О.Буланова
Для одних она — литературный феномен, единственная азербайджанская писательница, добившаяся признания во Франции, для других — последняя любовь великого Ивана Бунина. Умм эль-Бану Мирза гызы Асадуллаева… Банин.
В декабре 2005 г. сразу две страны — Азербайджан и Франция — отпраздновали столетие Банин, автора «Кавказских дней», самой яркой, эмоционально точной летописи жизни Баку начала ХХ в.
«С фонтаном «черного золота», но нелюбимый Богом… У вас в саду никогда не начинал бить фонтан нефти?»

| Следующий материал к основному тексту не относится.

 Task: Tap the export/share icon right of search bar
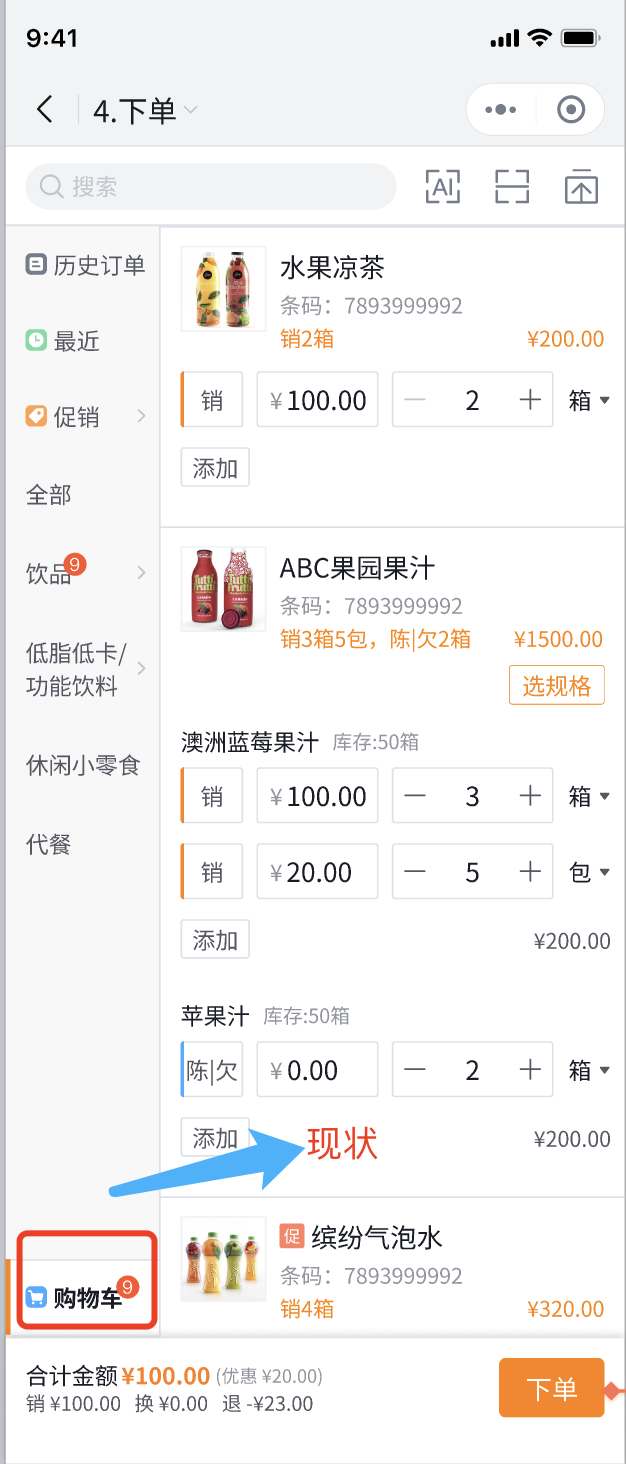click(580, 186)
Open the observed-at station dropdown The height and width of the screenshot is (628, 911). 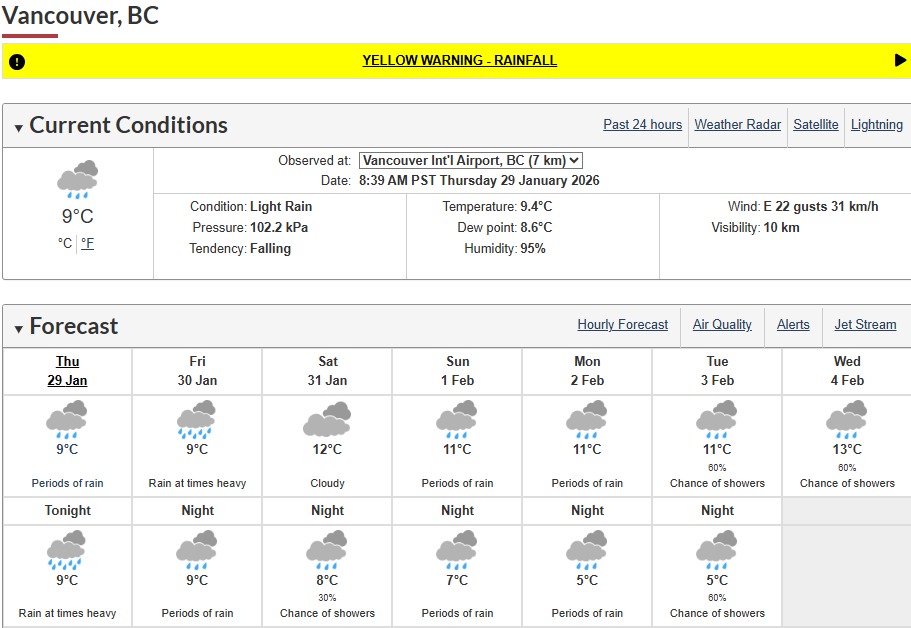(x=470, y=160)
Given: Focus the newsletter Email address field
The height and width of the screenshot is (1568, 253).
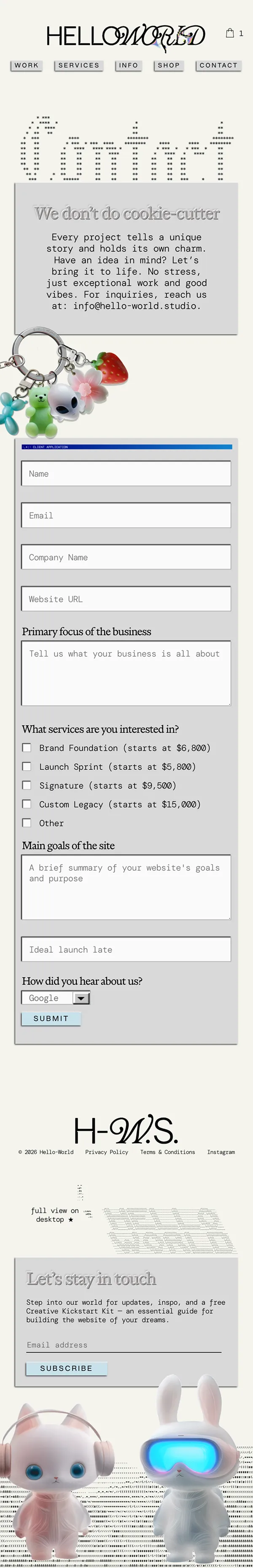Looking at the screenshot, I should pyautogui.click(x=123, y=1345).
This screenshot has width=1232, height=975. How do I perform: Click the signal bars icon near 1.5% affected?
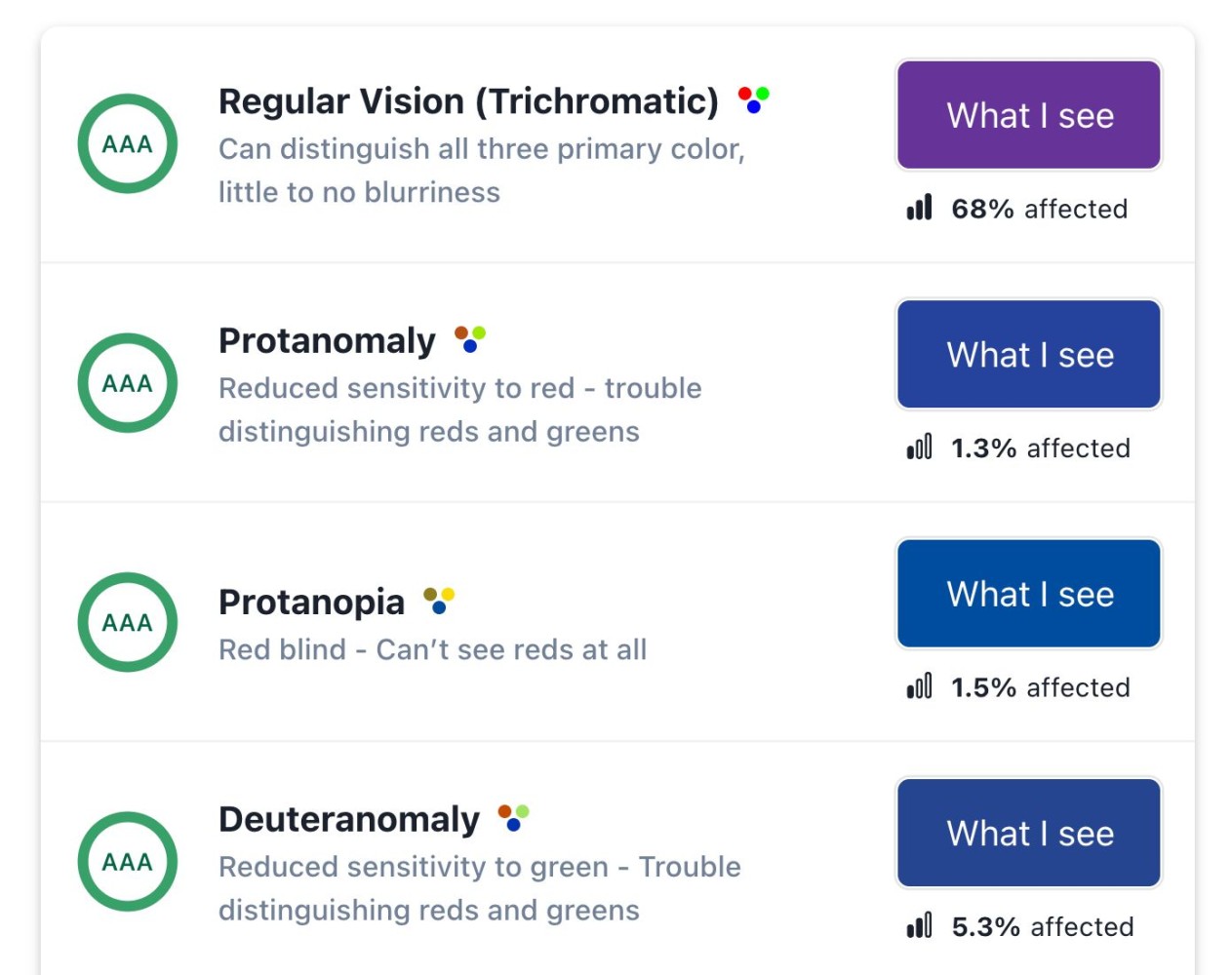921,686
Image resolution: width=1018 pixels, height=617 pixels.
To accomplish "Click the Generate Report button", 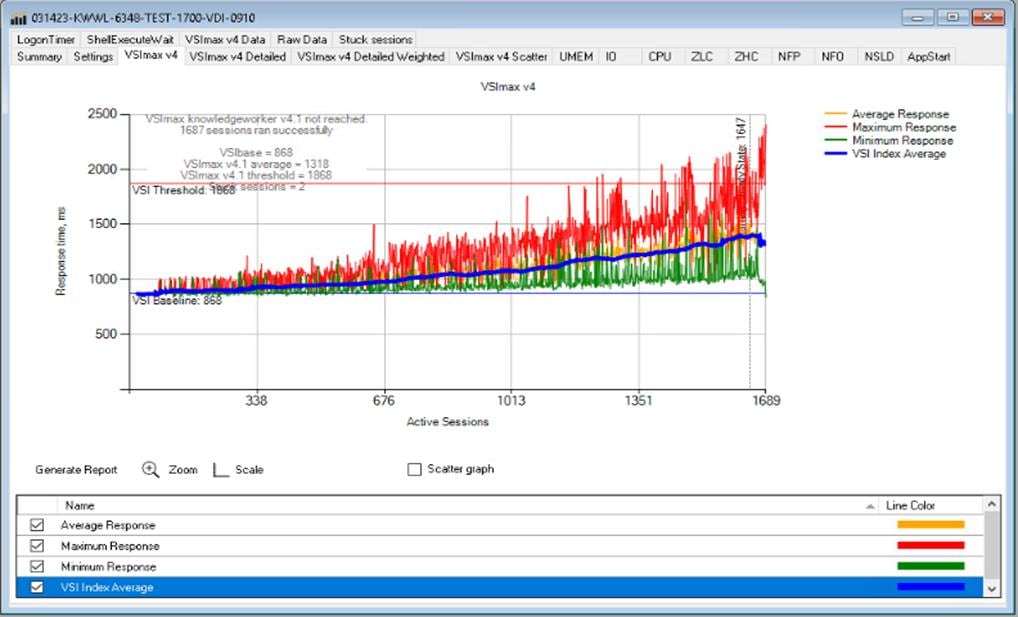I will coord(76,469).
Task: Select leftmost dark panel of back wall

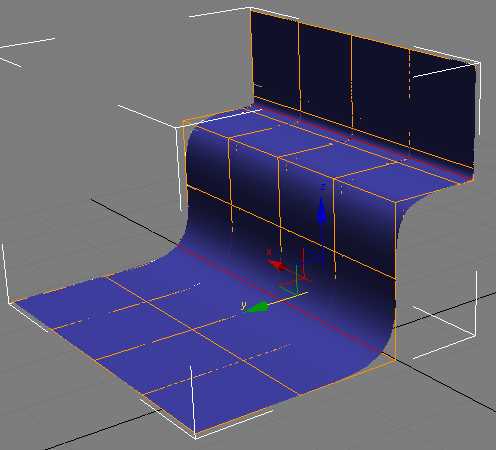Action: pos(275,62)
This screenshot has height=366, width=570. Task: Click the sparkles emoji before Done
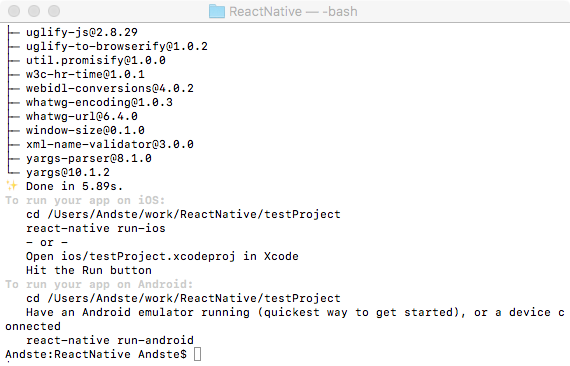pos(12,186)
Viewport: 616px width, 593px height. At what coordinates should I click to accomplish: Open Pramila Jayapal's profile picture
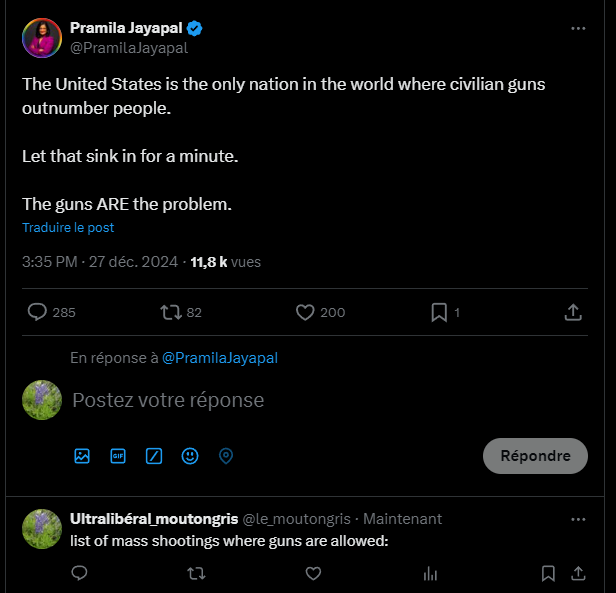42,38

У деда Банин Шамси Асадуллаева нефтяной фонтан забил на небольшом участке в Раманах. Многие считают, что свалившееся с неба, на самом деле — из преисподней, богатство, делает человека счастливым, и он может забыть обо всех своих проблемах. Но богатые тоже плачут…
С семьей Асадуллаевых случилось так, что деньги принесли им лишь проблемы, а где-то — и несчастье. «Асадулла» в переводе с арабского «любимый Аллахом». Но Всевышний не очень долго любил эту семью. В 1905 г., во время армяно-азербайджанского конфликта у сына Шамси Асадуллаева Мирзы и у дочери Мусы Нагиева родилась дочь. Семья в то время была в глухой деревушке под Шемахой, мать при родах умерла. Девочку назвали Умм эль-Бану в честь матери. На французский манер — Банин — она стала называть себя много позже.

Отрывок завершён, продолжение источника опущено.